• Information provided
BEGIN

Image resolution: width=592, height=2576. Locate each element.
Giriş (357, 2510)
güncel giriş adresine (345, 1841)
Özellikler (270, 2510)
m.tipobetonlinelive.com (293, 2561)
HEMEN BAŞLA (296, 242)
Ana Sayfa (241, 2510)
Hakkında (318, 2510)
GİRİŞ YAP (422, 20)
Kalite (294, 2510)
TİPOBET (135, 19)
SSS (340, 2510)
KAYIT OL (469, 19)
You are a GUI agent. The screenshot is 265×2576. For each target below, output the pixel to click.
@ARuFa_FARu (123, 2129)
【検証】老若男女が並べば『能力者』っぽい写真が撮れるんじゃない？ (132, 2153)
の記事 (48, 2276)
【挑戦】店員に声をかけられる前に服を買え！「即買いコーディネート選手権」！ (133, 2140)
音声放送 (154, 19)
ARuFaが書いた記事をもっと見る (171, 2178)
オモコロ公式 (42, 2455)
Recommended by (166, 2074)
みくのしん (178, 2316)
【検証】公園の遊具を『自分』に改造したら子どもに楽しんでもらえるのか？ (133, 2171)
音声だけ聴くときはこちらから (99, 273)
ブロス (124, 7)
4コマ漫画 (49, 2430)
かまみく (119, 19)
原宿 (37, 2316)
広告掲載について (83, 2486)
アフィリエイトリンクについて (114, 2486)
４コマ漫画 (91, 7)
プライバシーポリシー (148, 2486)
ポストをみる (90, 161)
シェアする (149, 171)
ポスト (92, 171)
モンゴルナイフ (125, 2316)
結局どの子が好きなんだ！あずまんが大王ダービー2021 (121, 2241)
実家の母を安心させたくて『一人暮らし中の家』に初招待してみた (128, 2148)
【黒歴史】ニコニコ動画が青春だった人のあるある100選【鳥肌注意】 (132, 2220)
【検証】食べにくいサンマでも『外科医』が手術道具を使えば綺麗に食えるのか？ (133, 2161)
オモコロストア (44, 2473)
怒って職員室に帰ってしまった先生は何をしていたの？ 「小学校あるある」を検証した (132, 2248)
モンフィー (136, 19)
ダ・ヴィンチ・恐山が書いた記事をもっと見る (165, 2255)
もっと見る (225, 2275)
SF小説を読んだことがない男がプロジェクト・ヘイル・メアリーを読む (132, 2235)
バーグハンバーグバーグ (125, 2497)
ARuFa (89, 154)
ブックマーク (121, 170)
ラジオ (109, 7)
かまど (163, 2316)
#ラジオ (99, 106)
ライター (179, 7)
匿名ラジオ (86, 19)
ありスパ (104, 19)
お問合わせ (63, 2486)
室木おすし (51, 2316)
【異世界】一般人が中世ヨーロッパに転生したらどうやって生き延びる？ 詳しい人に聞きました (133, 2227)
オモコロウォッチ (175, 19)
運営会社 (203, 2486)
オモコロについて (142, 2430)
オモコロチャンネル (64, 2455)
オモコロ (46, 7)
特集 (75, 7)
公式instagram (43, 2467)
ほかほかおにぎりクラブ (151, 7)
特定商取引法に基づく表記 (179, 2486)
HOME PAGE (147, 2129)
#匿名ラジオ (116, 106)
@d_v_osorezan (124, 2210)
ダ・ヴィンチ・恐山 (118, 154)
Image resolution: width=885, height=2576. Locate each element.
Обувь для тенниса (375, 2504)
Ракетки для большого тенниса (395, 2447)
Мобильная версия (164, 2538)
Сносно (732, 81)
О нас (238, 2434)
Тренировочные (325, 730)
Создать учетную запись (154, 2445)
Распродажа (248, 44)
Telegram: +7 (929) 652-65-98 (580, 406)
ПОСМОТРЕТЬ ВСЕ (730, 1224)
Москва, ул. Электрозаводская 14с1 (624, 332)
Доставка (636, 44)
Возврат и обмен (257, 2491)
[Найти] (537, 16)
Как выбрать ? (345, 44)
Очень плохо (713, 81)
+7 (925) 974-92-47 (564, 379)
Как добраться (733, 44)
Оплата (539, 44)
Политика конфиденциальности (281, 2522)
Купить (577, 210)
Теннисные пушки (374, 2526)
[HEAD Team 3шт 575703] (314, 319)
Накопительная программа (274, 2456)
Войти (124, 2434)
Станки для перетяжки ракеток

END

• Work required
Using the listing above, copy exactly the line that contains "オモコロストア (44, 2473)", the line that contains "Обувь для тенниса (375, 2504)", and each line that falls between them.

• Solution below
オモコロストア (44, 2473)
怒って職員室に帰ってしまった先生は何をしていたの？ 「小学校あるある」を検証した (132, 2248)
モンフィー (136, 19)
ダ・ヴィンチ・恐山が書いた記事をもっと見る (165, 2255)
もっと見る (225, 2275)
SF小説を読んだことがない男がプロジェクト・ヘイル・メアリーを読む (132, 2235)
バーグハンバーグバーグ (125, 2497)
ARuFa (89, 154)
ブックマーク (121, 170)
ラジオ (109, 7)
かまど (163, 2316)
#ラジオ (99, 106)
ライター (179, 7)
匿名ラジオ (86, 19)
ありスパ (104, 19)
お問合わせ (63, 2486)
室木おすし (51, 2316)
【異世界】一般人が中世ヨーロッパに転生したらどうやって生き延びる？ 詳しい人に聞きました (133, 2227)
オモコロウォッチ (175, 19)
運営会社 (203, 2486)
オモコロについて (142, 2430)
オモコロチャンネル (64, 2455)
オモコロ (46, 7)
特集 (75, 7)
公式instagram (43, 2467)
ほかほかおにぎりクラブ (151, 7)
特定商取引法に基づく表記 (179, 2486)
HOME PAGE (147, 2129)
#匿名ラジオ (116, 106)
@d_v_osorezan (124, 2210)
ダ・ヴィンチ・恐山 (118, 154)
Image resolution: width=885, height=2576. Locate each element.
Обувь для тенниса (375, 2504)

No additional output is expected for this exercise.